MATERIAL FOR THIS TASK:

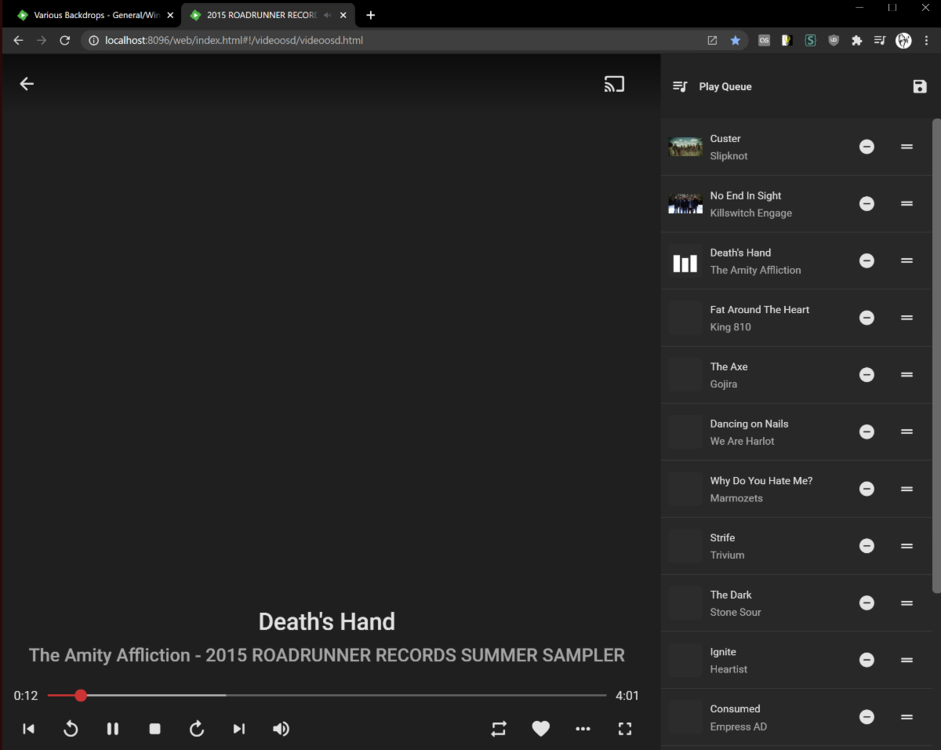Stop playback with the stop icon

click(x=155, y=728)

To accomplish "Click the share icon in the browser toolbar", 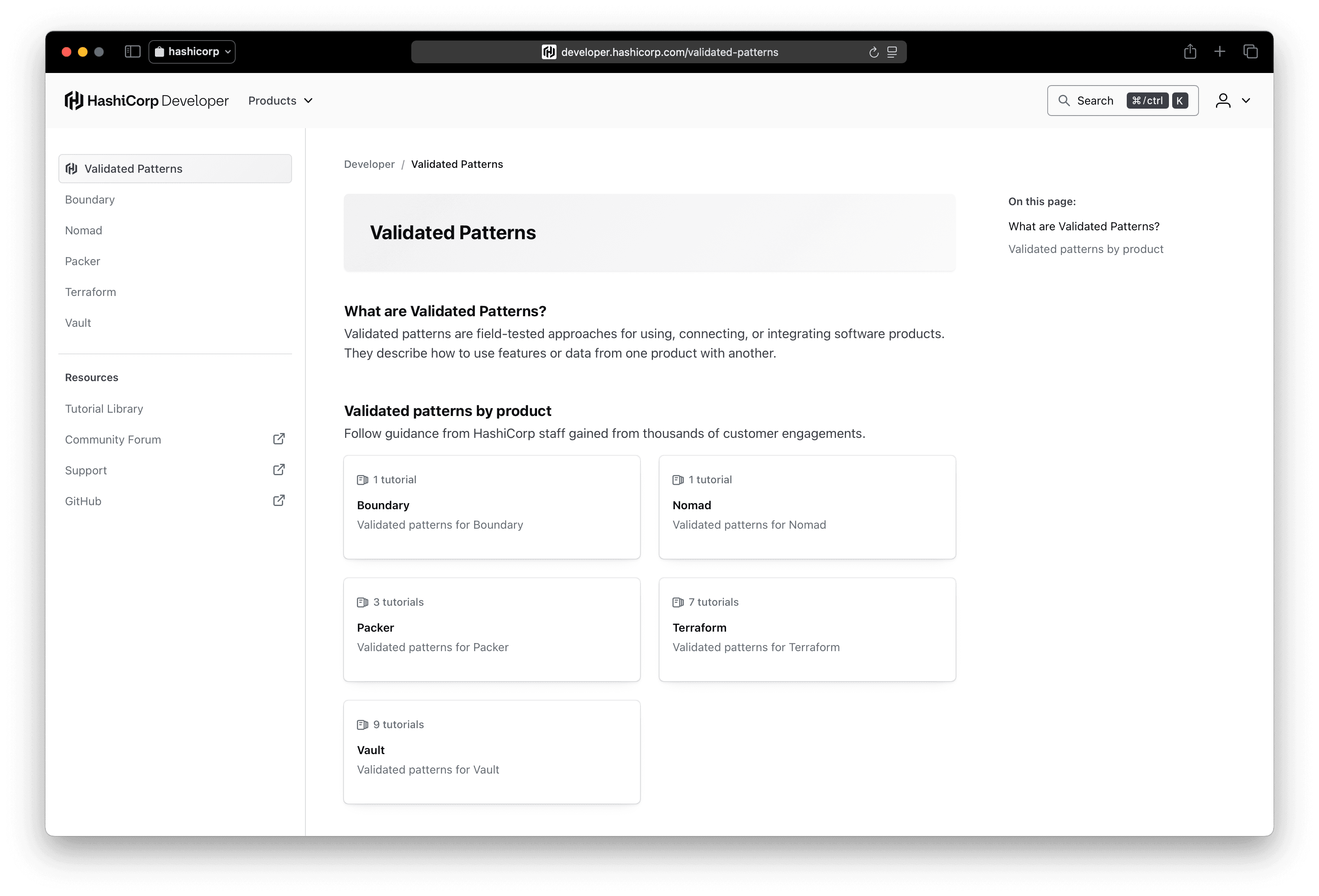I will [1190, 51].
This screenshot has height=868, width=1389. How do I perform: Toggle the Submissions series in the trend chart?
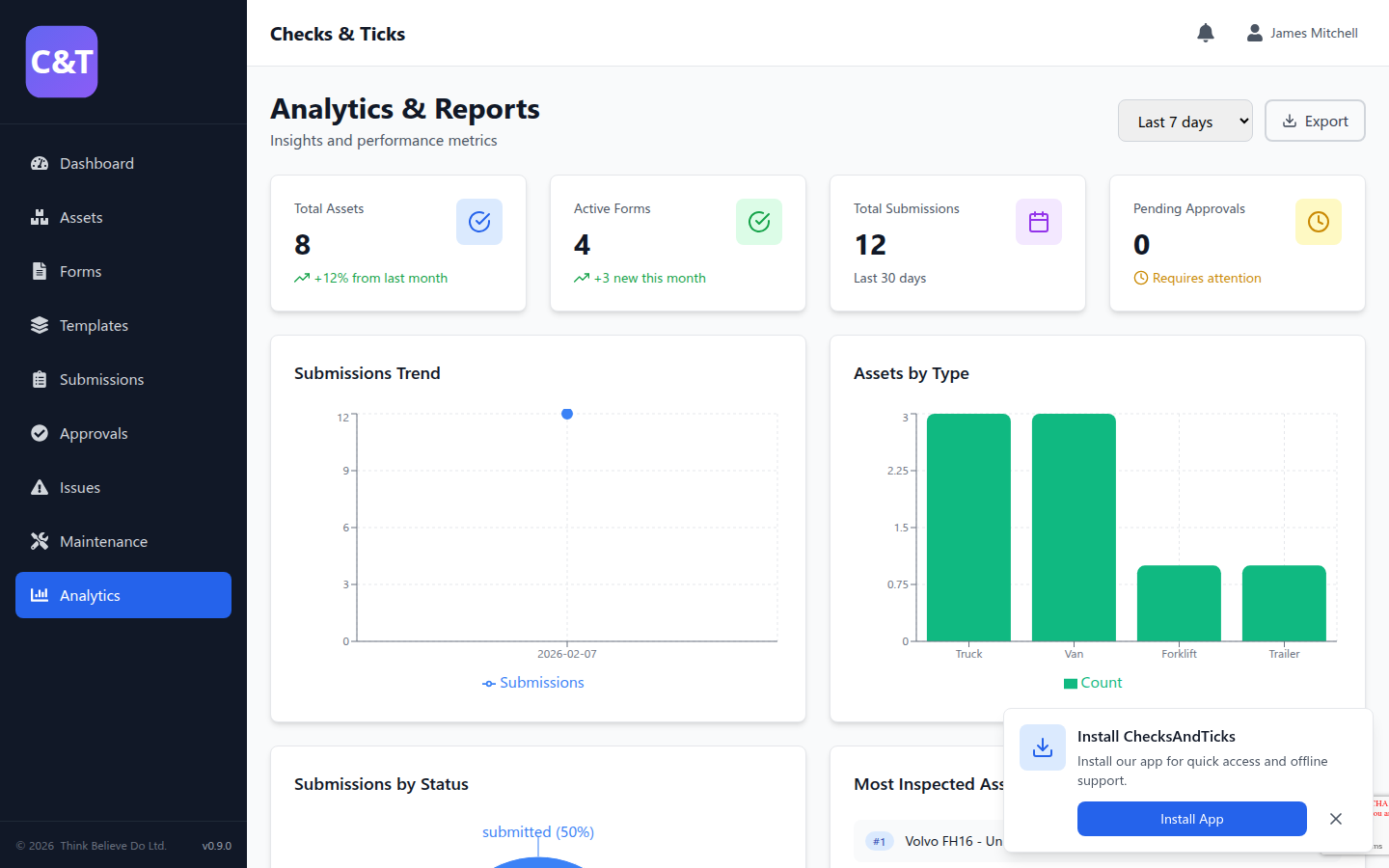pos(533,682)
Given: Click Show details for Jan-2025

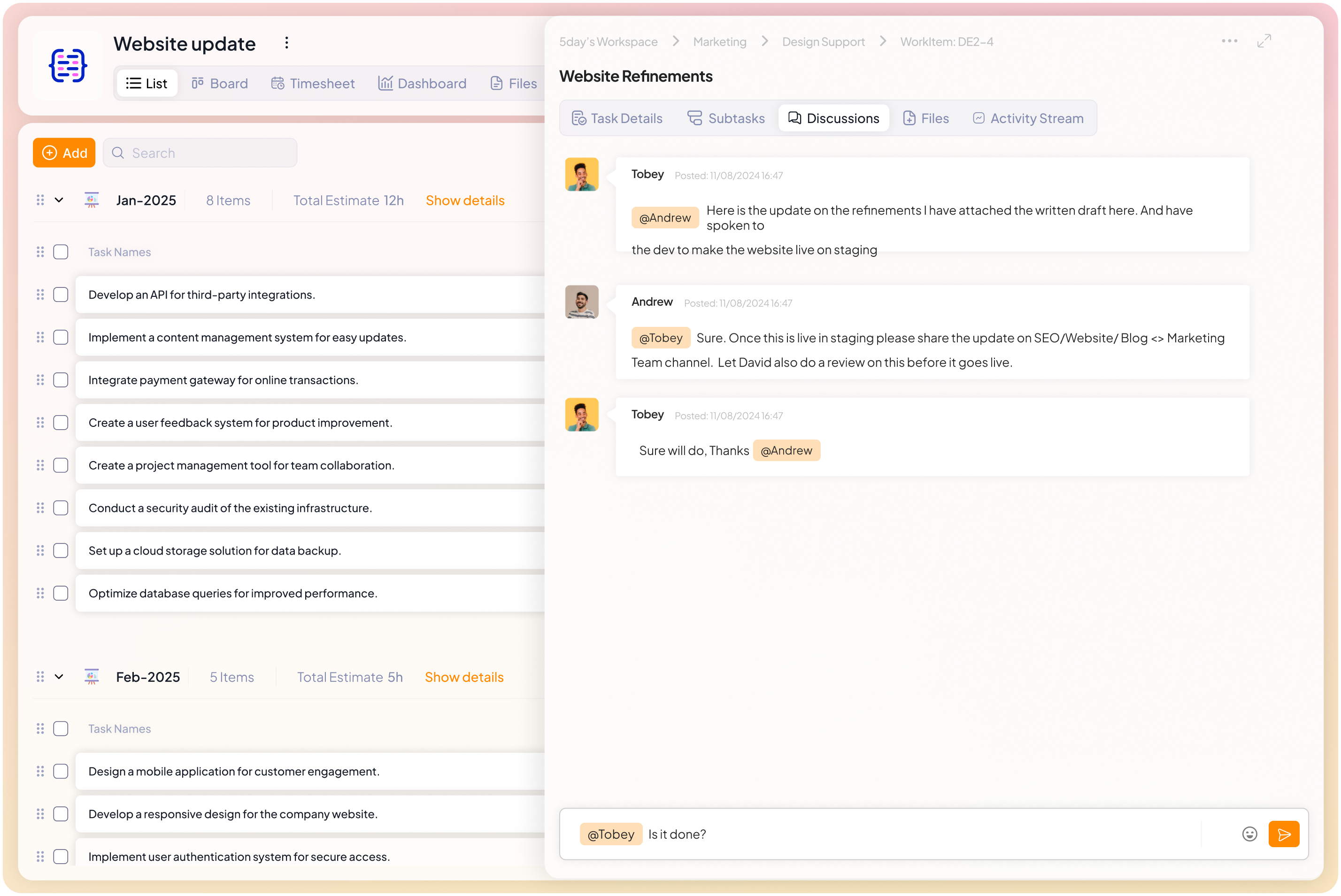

==

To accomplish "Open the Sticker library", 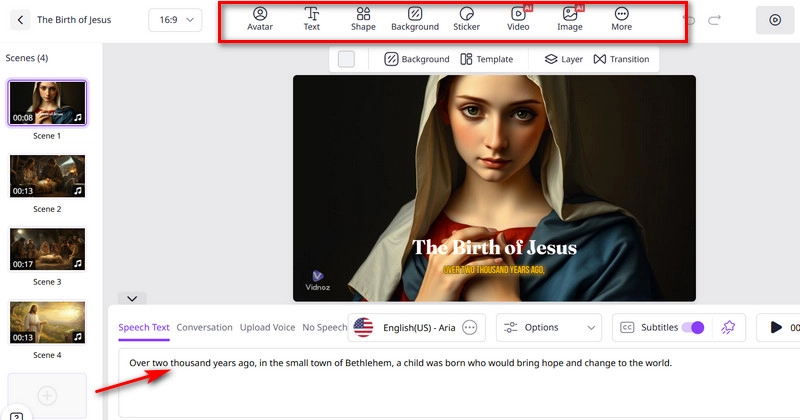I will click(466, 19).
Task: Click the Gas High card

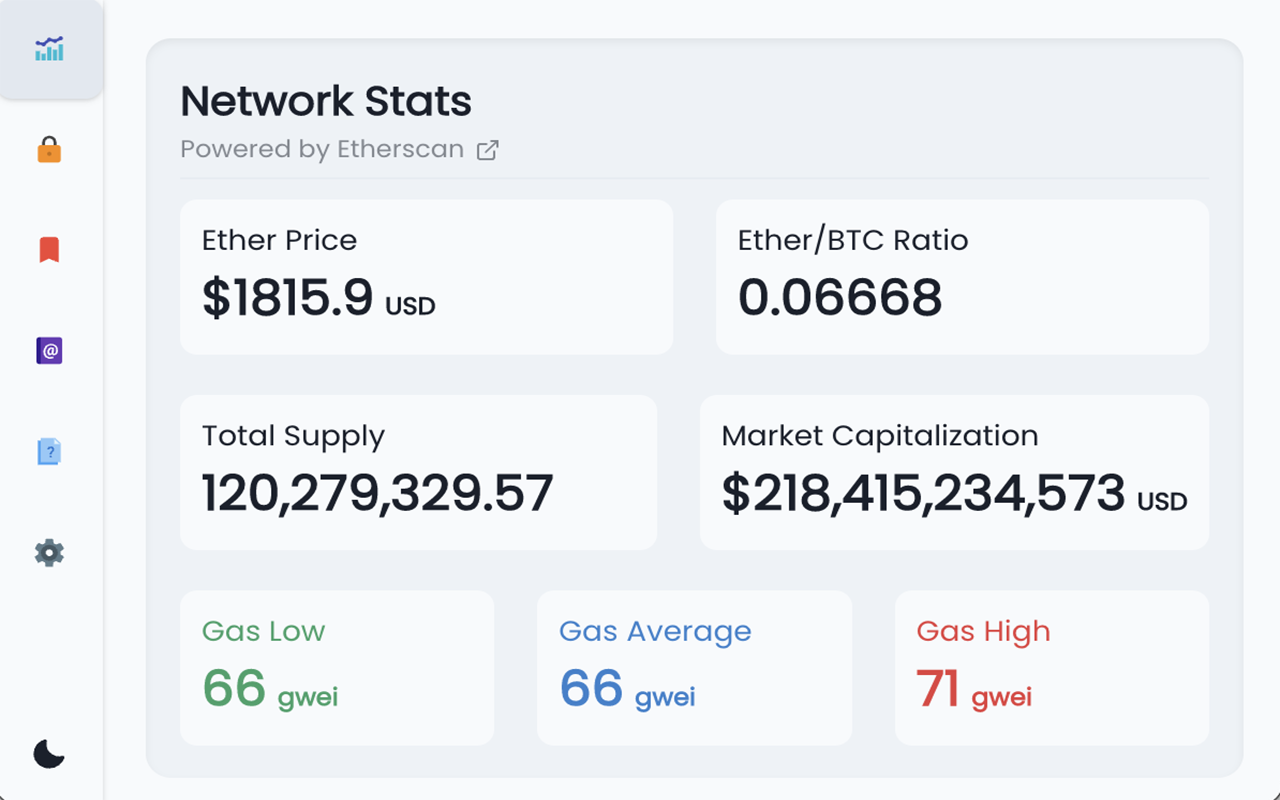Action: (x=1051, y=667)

--

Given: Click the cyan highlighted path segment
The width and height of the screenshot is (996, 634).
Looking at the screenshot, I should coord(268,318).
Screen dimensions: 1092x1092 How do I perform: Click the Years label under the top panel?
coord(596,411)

PROBLEM STATEMENT:
List each line of the listing above that contains the string "width". Case counts.

RESULT:
This screenshot has height=868, width=1389. How do I perform: Toggle the Submissions series in the trend chart?
The width and height of the screenshot is (996, 634).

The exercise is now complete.